• PROBLEM DETAILS
With the pictures left out, transcribe exactly the lines from the one with "Given: Click the" through the end of the data.

[Screenshot grounding data]

---+---

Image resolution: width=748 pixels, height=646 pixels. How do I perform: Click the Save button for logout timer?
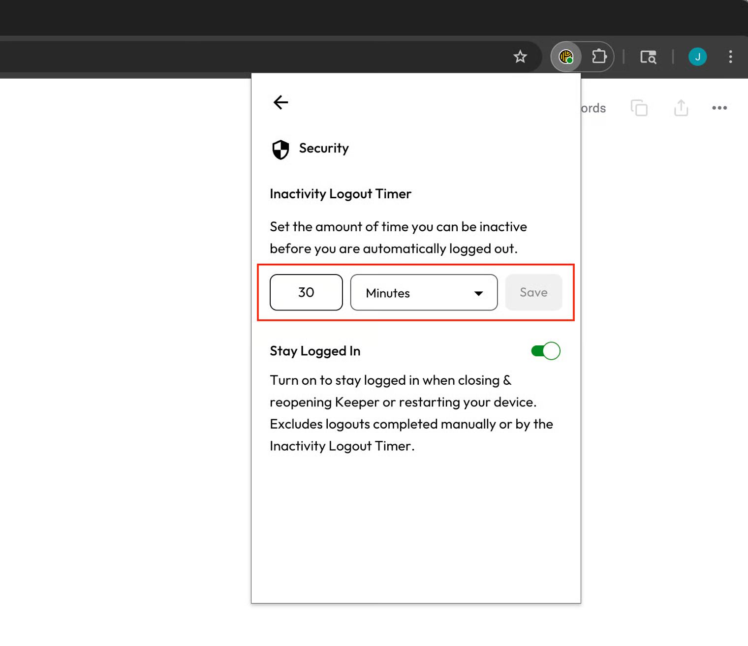(533, 292)
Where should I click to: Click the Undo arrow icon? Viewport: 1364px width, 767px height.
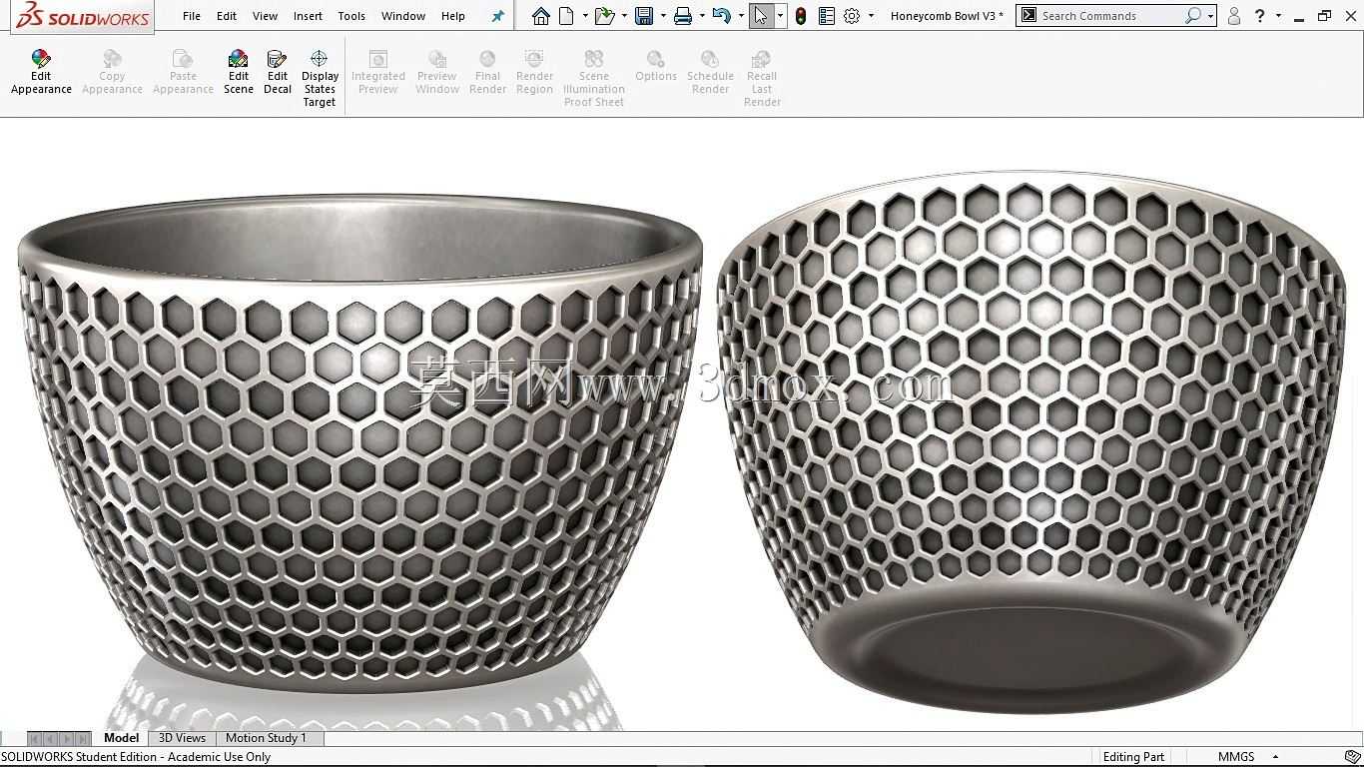(722, 16)
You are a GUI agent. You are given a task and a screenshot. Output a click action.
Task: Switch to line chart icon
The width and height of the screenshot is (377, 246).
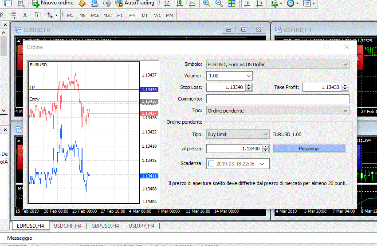click(x=192, y=4)
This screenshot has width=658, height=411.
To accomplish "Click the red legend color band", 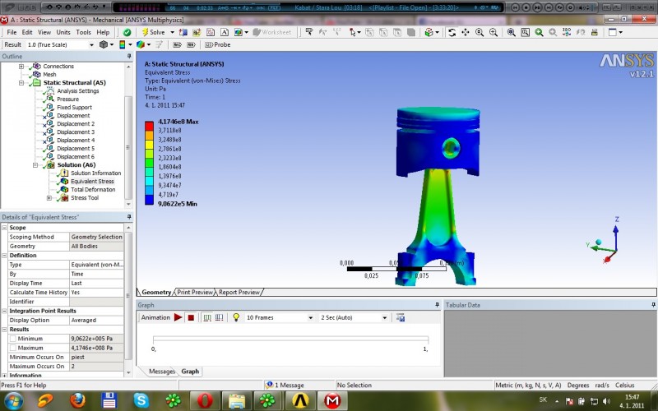I will (149, 126).
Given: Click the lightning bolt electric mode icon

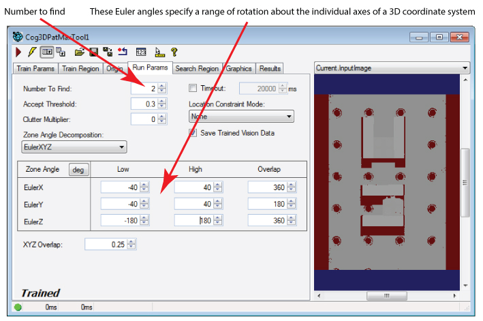Looking at the screenshot, I should point(31,52).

---+---

• RESPONSE BELOW
Given: Click the lightning bolt electric mode icon

Looking at the screenshot, I should point(31,52).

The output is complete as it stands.